STATED PROBLEM: Reproduce the text of every entry below verbatim, leaving out the pictures.

DATASET RECORDS:
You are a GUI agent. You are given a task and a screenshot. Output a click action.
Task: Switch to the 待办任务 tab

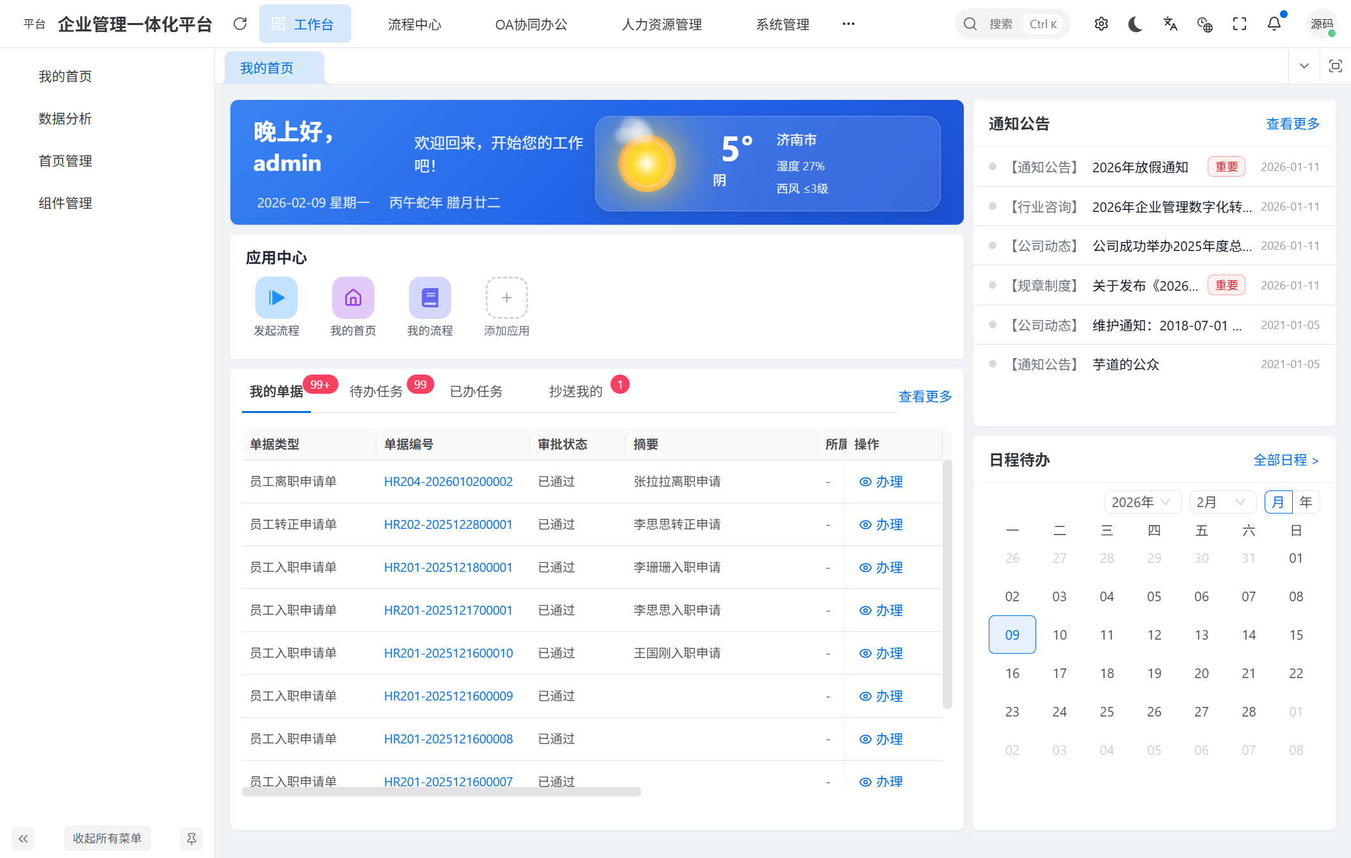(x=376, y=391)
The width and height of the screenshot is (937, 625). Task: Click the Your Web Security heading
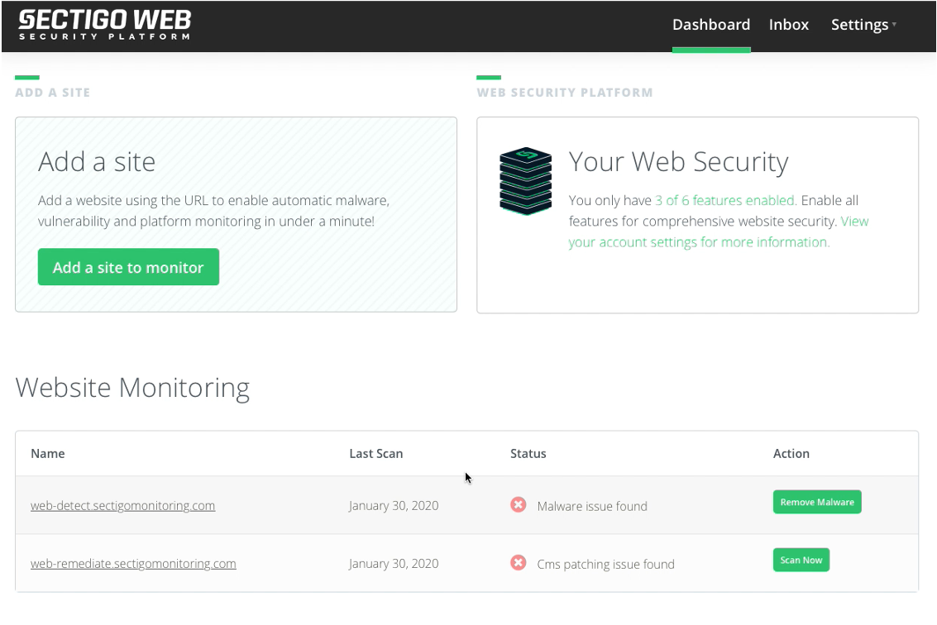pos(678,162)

OUTPUT:
You are a GUI agent. You are given a task and a screenshot. Output a click action.
Task: Switch to the 待办任务 tab

(x=376, y=391)
The width and height of the screenshot is (937, 625). Task: Click the Your Web Security heading
pos(678,162)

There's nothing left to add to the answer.